Néanmoins, la question de la quantité de cellules souches hématopoïétiques nécessaire à une transplantation efficace reste ouverte et pertinente. Des tentatives sont en cours pour la résoudre en exploitant le fort potentiel d'autoreproduction des cellules hématopoïétiques du foie embryonnaire in vitro, stimulées par des cytokines et des facteurs de croissance. Grâce à une perfusion constante de cellules souches hématopoïétiques hépatiques embryonnaires précoces dans un bioréacteur, il est possible d'obtenir, après 2 à 3 jours, une quantité de cellules souches hématopoïétiques 15 fois supérieure à leur niveau initial. À titre de comparaison, il convient de noter qu'il faut au moins deux semaines pour multiplier par 20 la production de cellules souches hématopoïétiques du sang de cordon humain dans les mêmes conditions.

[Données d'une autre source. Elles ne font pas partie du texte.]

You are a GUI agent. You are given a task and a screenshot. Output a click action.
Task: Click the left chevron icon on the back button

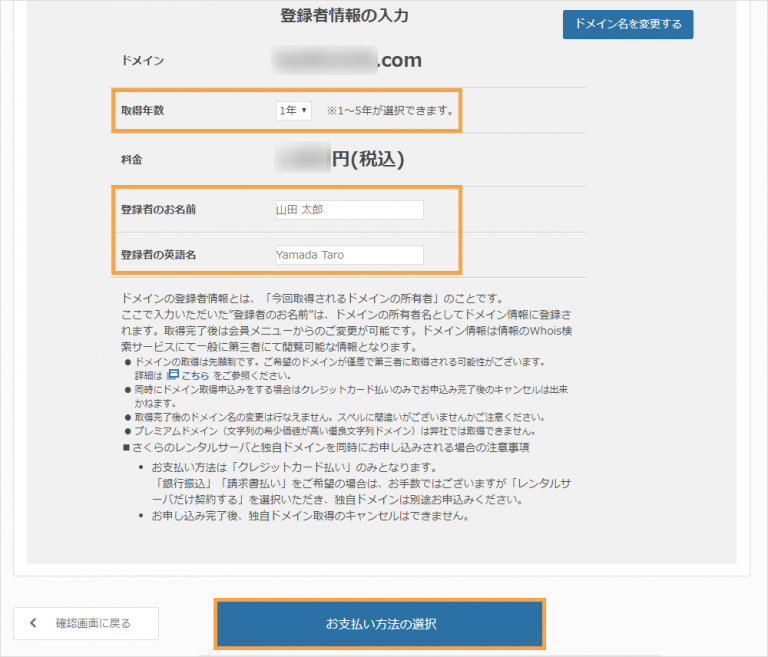(34, 623)
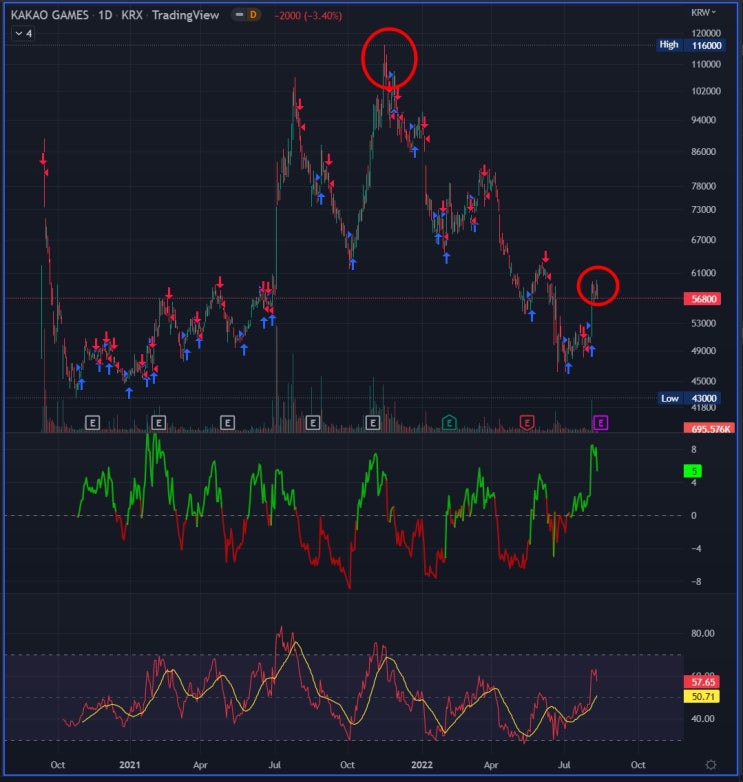The image size is (743, 782).
Task: Open the red earnings marker
Action: [527, 423]
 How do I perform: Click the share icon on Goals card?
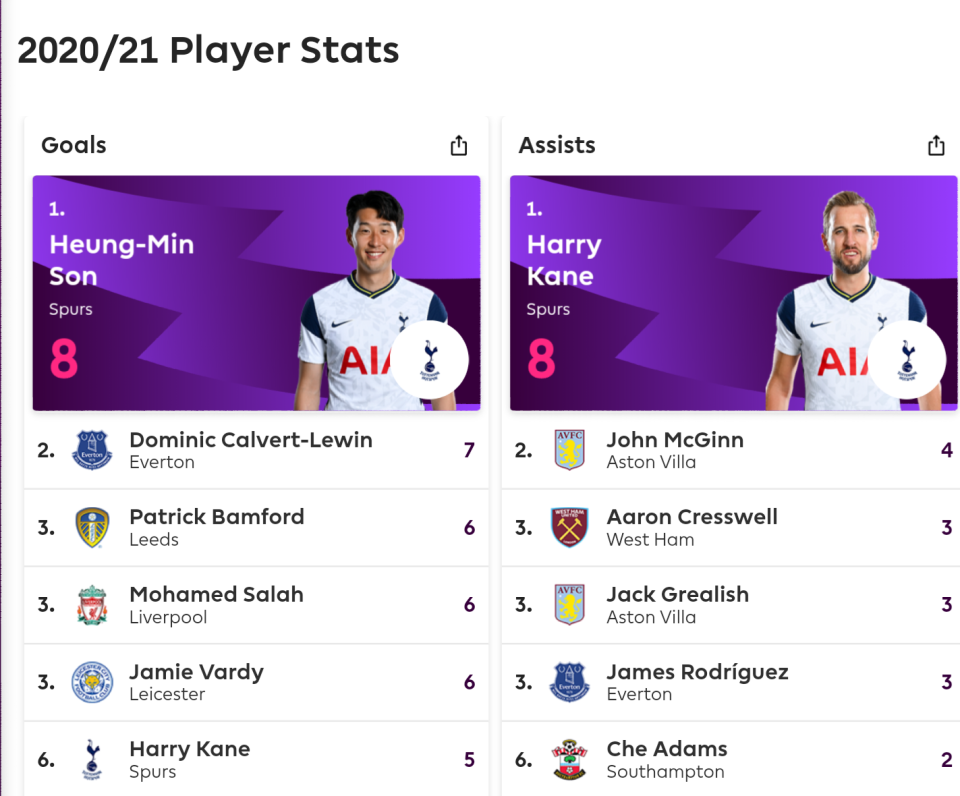pos(459,146)
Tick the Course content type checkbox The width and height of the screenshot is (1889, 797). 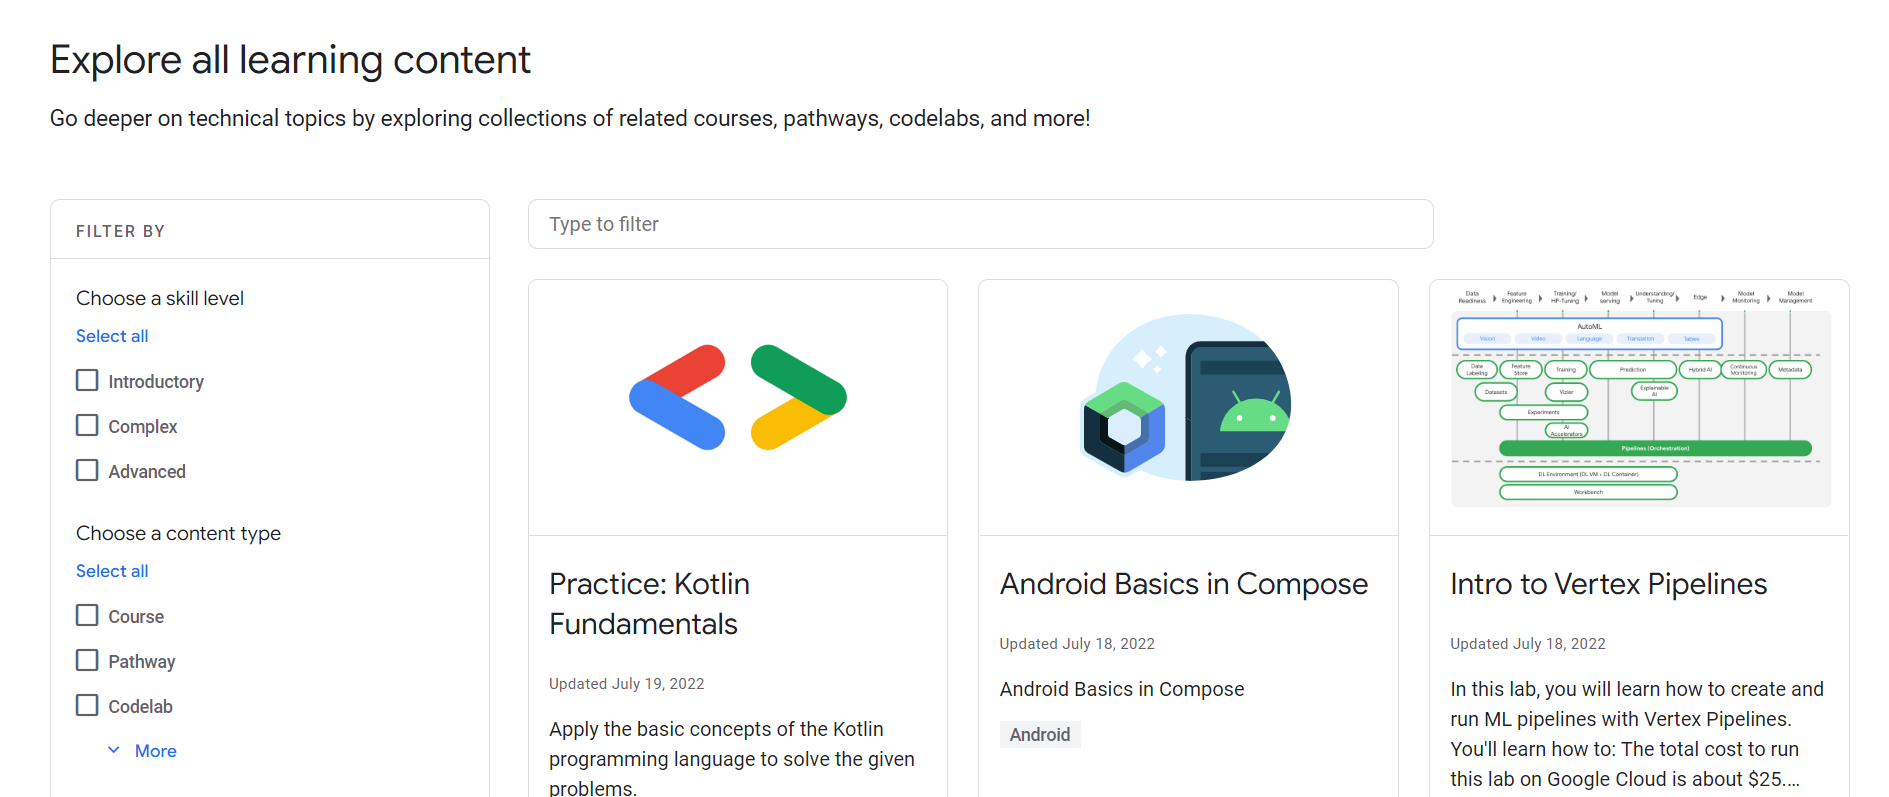pos(88,616)
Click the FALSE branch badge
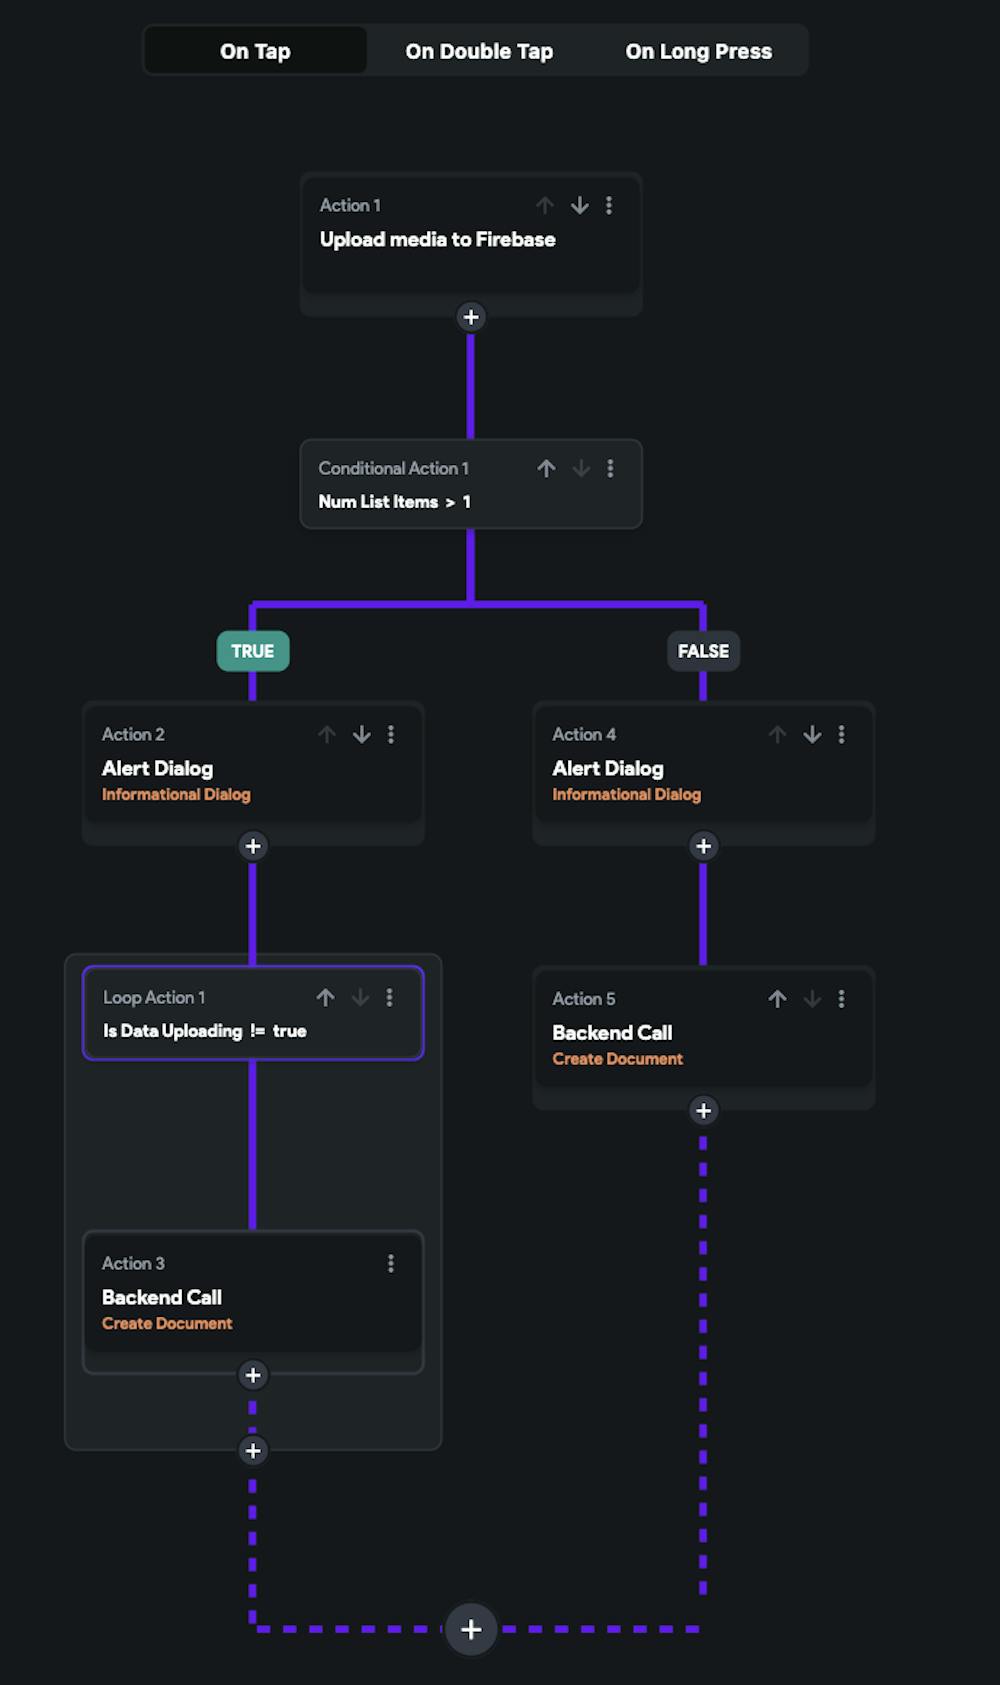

Ainsi, le foie embryonnaire se distingue des autres sources de cellules souches hématopoïétiques par une teneur plus élevée en cellules progénitrices hématopoïétiques engagées et précoces. En culture avec des facteurs de croissance, les cellules hépatiques embryonnaires de phénotype CD34+CD45Ra1 CD71l0W forment 30 fois plus de colonies que des cellules similaires du sang de cordon et 90 fois plus que les cellules souches hématopoïétiques de moelle osseuse. Les différences les plus marquées entre les sources spécifiées résident dans la teneur en cellules progénitrices hématopoïétiques précoces qui forment des colonies mixtes: la quantité de CFU-GEMM dans le foie embryonnaire est respectivement 60 et 250 fois supérieure à celle du sang de cordon et de la moelle osseuse.

Il est également important que jusqu'à la 18e semaine de développement embryonnaire (période de début de l'hématopoïèse dans la moelle osseuse), plus de 60 % des cellules hépatiques participent à la fonction hématopoïétique. Le fœtus humain étant dépourvu de thymus et, par conséquent, de thymocytes jusqu'à la 13e semaine de développement, la transplantation de cellules hématopoïétiques issues de foie embryonnaire de 6 à 12 semaines de gestation réduit significativement le risque de réaction du greffon contre l'hôte et ne nécessite pas la sélection d'un donneur histocompatible, car elle facilite l'obtention d'un chimérisme hématopoïétique.